Along somewhat different lines, to demonstrate convincingly that a personality trait or underlying dynamic plays a role in particular form of personality pathology, researchers must use experimental manipulations to prime key traits, or hypothesized PD dynamics. Following these manipulations researchers can assess the impact of primes on responding. For example, to demonstrate that antagonism plays a causal role in borderline pathology (see APA, 2013, pp. 766–767), lexical primes can be used to activate antagonism in participants who show high versus low levels of borderline features. Exposure to these primes should lead to increased emotional dysregulation and decreased capacity for mentalization in borderline PD participants, but not in participants with low levels of borderline pathology, nor in those with PDs theoretically unrelated to antagonism (e.g., avoidant, histrionic). Similarly, lexical primes can be used to prime helplessness schemas in dependent and nondependent participants, allowing the differential impact of these primes to be assessed. Using this procedure Bornstein and colleagues (Bornstein, Ng, Gallagher, Kloss, & Regier, 2005) demonstrated that a perception of oneself as powerless and ineffectual is central to the dynamics of dependent PD.

Toward an Integrative Perspective on Personality Pathology

The increasing polarization which has characterized the categorical-dimensional PD debate in recent years obscures the fact that these two perspectives have more in common than is usually acknowledged. After all, clinicians cannot render categorical PD diagnoses without first making a series of dimensional symptom ratings (e.g., determining whether a patient’s grandiosity is severe enough to be clinically significant). Similarly, to employ dimensional PD ratings effectively in clinical settings clinicians must employ severity thresholds that distinguish normal from pathological functioning.

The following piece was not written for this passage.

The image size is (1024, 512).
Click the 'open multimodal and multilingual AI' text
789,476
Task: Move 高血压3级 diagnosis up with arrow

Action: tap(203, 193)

In pointing toward future research in this area Flory offers a clear and substantive recommendation to help bridge the gap between the categorical and dimensional perspectives on PDs, proposing that, “Research groups who study ‘discrete’ group-based interview-assessed categories are encouraged to also report dimensional scores for descriptive purposes. These dimensional scores will greatly enhance the ability to compare results across studies and research groups” (p. 362 in the previous chapter). This is an excellent suggestion; in recent years there have been several proposals for integrating categorical and dimensional PD data in ways that accentuate the strengths of each (e.g., Helzer, Kraemer, & Krueger, 2006; Hopwood et al., 2011). The future of PD diagnosis may lie in integrative models which combine dimensional and categorical data to facilitate clinical decision-making and treatment planning.